Passage provided:
Older people and technology
Older people have identified independence, autonomy, and feeling safe as prerequisites for living at home, and have shown an interest in WT’s ability to allow this possibility [13]. Older people often use WT to communicate and see it as a tool that maintains relationships and reduces feelings of loneliness [14]. At the same time, these people want to continue their lives as before [4]. Therefore, telecommunication robots may enable the person to have more social contacts [15]. Similarly, companion robots are sometimes introduced into older people’s homes to provide some companionship and stimulate cognitive function [16]. However, most WT solutions have been developed for specific user groups, namely older people who have not traditionally used advanced technology [17]. Older peoples’ interactions with ICT are still limited [18]. Some do not even own a smartphone, and many feel overwhelmed by new technology and fear to use it [19,20]. Another important factor is that fewer than half of older people have computers at home. These are essential considerations when introducing these technologies into private dwellings [10,14].
At the same time, a high rate of adverse hospitalization outcomes have been documented, and it is important to evaluate strategies for improving patient self-management during the transition to home [21]. Using simply designed and user-friendly mobile technology to deliver training in the home environment can increase accessibility for many older people [22]. Furthermore, research is continuing on the use of commercially available tablets to facilitate communication in people with degenerative or chronic neurological conditions [23]. These devices may improve an individual’s memory, sense of control, communication, and overall independence [24]. Technology-assisted interventions in the home environment can also help manage chronic diseases [25]. There is emerging evidence that these relatively affordable devices have the potential to facilitate recovery as an adjunct to standard therapies [26]. This data highlights the potential benefits of recovery through the provision of interactive technology during rehabilitation [27].

Parts of the exercise:
(a) In the passage on older people and technology, why are companion robots sometimes introduced into older people's homes? Answer in one to three sentences.
(b) Carry on the passage about older people and technology, starting after its final sentence.
The listing is not needed for this work.

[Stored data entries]
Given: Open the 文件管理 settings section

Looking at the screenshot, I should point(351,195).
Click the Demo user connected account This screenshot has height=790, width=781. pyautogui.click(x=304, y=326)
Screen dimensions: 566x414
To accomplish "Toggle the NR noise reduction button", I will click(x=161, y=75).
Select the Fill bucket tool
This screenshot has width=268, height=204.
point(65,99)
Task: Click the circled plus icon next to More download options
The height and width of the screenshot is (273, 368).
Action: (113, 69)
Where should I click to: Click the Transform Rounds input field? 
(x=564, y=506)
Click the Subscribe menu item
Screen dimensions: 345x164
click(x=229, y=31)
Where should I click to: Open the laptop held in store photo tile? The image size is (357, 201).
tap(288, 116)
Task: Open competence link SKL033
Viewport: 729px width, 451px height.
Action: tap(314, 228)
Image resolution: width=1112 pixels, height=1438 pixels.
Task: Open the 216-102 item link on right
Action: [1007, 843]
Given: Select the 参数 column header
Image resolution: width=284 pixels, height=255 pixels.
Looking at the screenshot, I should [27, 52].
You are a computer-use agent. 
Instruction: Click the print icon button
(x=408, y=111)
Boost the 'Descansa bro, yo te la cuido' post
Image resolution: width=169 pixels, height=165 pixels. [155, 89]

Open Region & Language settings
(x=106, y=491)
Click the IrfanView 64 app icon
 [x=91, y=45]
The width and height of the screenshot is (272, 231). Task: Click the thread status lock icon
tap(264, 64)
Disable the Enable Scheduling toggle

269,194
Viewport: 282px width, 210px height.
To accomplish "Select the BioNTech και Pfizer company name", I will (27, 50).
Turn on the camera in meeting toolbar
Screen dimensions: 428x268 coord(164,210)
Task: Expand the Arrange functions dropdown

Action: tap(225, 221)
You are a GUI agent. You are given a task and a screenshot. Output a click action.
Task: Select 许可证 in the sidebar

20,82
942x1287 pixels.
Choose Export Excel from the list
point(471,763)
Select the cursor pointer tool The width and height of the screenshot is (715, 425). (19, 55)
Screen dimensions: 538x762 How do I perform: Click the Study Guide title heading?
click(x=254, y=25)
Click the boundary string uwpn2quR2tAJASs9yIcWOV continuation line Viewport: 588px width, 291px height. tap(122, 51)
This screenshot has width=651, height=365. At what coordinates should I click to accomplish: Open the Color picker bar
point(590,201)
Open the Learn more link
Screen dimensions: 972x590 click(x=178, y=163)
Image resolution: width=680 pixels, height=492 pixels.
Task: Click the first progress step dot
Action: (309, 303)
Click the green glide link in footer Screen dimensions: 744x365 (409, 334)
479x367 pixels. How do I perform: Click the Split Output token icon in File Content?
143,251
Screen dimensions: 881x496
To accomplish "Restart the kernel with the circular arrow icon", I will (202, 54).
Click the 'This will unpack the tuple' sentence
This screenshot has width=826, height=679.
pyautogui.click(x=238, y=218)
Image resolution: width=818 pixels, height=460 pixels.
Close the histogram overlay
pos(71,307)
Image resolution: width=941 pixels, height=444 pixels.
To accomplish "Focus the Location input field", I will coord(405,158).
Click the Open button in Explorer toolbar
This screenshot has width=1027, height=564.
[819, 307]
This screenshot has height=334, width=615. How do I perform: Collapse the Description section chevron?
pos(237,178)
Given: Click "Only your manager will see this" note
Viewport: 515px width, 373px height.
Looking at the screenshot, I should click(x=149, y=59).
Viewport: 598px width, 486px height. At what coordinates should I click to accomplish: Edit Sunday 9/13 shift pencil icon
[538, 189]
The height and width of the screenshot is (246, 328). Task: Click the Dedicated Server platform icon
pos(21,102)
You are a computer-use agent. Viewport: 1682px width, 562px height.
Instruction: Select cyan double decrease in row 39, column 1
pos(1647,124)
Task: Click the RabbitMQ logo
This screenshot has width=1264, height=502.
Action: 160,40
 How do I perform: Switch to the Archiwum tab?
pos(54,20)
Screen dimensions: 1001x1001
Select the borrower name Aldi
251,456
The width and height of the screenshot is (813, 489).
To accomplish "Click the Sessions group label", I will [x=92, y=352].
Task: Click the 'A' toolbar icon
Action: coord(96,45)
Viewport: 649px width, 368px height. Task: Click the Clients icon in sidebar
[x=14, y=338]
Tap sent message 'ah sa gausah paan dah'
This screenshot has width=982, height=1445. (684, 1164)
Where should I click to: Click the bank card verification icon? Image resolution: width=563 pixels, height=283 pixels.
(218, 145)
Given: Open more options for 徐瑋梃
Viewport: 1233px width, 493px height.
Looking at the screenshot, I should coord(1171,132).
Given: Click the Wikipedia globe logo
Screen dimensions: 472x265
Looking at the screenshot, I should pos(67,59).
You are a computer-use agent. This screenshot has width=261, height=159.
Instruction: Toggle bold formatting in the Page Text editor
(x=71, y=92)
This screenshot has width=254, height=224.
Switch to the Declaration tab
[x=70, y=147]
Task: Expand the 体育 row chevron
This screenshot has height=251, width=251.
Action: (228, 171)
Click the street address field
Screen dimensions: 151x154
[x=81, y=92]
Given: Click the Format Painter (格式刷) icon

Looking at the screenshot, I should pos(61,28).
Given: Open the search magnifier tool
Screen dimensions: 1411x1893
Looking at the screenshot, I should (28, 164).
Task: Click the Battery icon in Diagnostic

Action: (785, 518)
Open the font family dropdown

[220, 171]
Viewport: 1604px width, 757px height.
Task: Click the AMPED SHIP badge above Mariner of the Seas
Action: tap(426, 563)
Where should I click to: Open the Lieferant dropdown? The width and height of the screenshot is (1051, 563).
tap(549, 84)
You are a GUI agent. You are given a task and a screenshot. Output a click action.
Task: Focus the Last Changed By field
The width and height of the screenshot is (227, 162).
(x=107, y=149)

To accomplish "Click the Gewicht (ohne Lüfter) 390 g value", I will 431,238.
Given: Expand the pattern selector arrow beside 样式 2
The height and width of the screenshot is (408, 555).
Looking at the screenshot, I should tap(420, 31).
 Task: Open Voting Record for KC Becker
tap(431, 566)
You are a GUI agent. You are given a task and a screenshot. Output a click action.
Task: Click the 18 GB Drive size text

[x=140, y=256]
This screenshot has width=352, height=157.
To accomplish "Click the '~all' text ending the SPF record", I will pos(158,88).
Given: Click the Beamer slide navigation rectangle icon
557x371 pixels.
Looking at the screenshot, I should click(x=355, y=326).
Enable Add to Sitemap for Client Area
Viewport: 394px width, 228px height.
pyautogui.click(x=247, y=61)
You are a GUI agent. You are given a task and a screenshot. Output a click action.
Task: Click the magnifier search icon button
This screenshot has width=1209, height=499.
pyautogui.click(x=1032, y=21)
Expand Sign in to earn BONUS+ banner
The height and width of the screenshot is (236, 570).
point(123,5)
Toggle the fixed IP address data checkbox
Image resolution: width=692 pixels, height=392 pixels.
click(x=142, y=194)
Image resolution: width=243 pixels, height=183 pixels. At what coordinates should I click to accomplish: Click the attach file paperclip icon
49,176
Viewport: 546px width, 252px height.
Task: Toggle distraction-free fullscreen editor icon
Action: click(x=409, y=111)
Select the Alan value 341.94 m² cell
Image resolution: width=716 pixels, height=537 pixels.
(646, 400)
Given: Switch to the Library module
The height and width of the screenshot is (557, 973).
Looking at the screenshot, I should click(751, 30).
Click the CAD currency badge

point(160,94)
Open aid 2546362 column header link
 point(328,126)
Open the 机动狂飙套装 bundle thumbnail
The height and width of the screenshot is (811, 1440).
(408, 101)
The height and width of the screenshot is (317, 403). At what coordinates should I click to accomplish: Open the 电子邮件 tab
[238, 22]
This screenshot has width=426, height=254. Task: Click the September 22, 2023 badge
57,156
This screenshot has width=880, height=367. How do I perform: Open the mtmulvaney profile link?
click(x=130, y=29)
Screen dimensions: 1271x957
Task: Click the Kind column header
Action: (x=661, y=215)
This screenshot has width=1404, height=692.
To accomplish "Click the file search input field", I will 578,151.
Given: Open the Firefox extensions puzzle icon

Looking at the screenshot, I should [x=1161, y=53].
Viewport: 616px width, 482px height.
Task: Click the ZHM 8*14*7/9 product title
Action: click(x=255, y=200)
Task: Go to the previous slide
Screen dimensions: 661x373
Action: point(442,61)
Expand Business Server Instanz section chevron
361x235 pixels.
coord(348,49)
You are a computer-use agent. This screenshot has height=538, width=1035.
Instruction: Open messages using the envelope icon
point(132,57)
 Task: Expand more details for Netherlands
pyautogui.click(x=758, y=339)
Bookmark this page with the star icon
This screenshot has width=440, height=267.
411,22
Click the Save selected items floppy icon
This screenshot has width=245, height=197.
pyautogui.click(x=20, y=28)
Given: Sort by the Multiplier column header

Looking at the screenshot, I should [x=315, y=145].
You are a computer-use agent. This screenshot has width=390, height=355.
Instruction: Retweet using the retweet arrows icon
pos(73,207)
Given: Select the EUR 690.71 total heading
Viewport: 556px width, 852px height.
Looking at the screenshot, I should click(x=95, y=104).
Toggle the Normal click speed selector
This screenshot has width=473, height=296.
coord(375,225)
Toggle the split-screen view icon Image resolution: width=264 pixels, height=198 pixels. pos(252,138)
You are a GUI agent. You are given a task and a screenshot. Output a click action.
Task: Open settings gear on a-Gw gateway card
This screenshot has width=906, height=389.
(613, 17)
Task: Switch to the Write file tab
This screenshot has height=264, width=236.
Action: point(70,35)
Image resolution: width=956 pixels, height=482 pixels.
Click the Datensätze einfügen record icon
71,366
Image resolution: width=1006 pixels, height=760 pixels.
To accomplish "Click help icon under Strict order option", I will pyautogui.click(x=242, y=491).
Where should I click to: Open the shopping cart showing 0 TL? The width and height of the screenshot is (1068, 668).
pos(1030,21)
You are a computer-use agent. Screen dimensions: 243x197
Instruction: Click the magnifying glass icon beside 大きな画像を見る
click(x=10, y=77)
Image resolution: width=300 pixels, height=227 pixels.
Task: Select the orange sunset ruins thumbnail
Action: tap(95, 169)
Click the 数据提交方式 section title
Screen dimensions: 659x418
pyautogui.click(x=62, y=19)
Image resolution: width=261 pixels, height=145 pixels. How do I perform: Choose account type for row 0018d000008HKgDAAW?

Your responses:
(a) Companion robots are introduced into older people's homes to provide some companionship and to stimulate cognitive function.

(b)
Despite the potential of technology-enabled interventions, the possible negative effects of ICT cannot be ignored. For example, an overly complex user interface can lead to stress or feelings of overload, which can hinder its inclusion and acceptance [28]. If users feel that WT threatens their independence or disrupts their relationship with their primary care provider, they will not use it. Loss of privacy has been identified as a serious issue, and there are concerns about how such interventions might contribute to stigmatization and loss of autonomy [29]. Likewise, it is essential to consider how the technology is integrated into older people’s homes or other locales, e.g. hospitals, so that they are part of the decision-making process [19].
The aim of this systematic review was to examine different types of interventions and assess the effectiveness of welfare technology interventions for older people living at home.
Methods
The systematic review of randomized control trial (RCT) interventions followed the PRISMA statement [30], guidelines of the Center for Review and Dissemination (CRD) for systematic reviews [31], and the Cochrane Handbook for Systematic Reviews of Interventions [32]. The study was prospectively [33] registered in PROSPERO [34,35] (Register number CRD42020190316).
Data sources and search strategy
PROSPERO [34] was searched to determine whether similar studies had been completed or were still in progress. We could not find anyone registering studies with the same aim as ours.
Eligibility criteria
The review aimed to search for peer-reviewed primary RCT studies concerning welfare technologies that have been evaluated or examined for home-dwelling persons older than 60 years. The searches were performed from May to October 2020 and additional searches were done for August 2022.
Inclusion criteria
The following inclusion criteria were specified
- The population being studied was older (60+ years) users of technology who were living at home either alone or with other people.
- The interventions or exposures reviewed were any type of home-based technology that supports older adults in coping with everyday life.
- The technology could also be administered in various ways, including individually and through the internet.
- The control group had to have an alternative to technology for comparison.
- The types of studies considered were randomized controlled trials, controlled trials, quasi-randomized, and cluster randomized studies published as full-length peer-reviewed articles.
- Papers were published in English, Norwegian, or Swedish.
- Studies from all countries were considered.
Exclusion criteria
The following exclusion criteria were specified:
- No target population.
- Not a primary study.
- Not published.
- Multiple publications from the same authors/projects.
- Protocol, review articles, qualitative design.
- Mixed methods, quasi-experimental studies, books.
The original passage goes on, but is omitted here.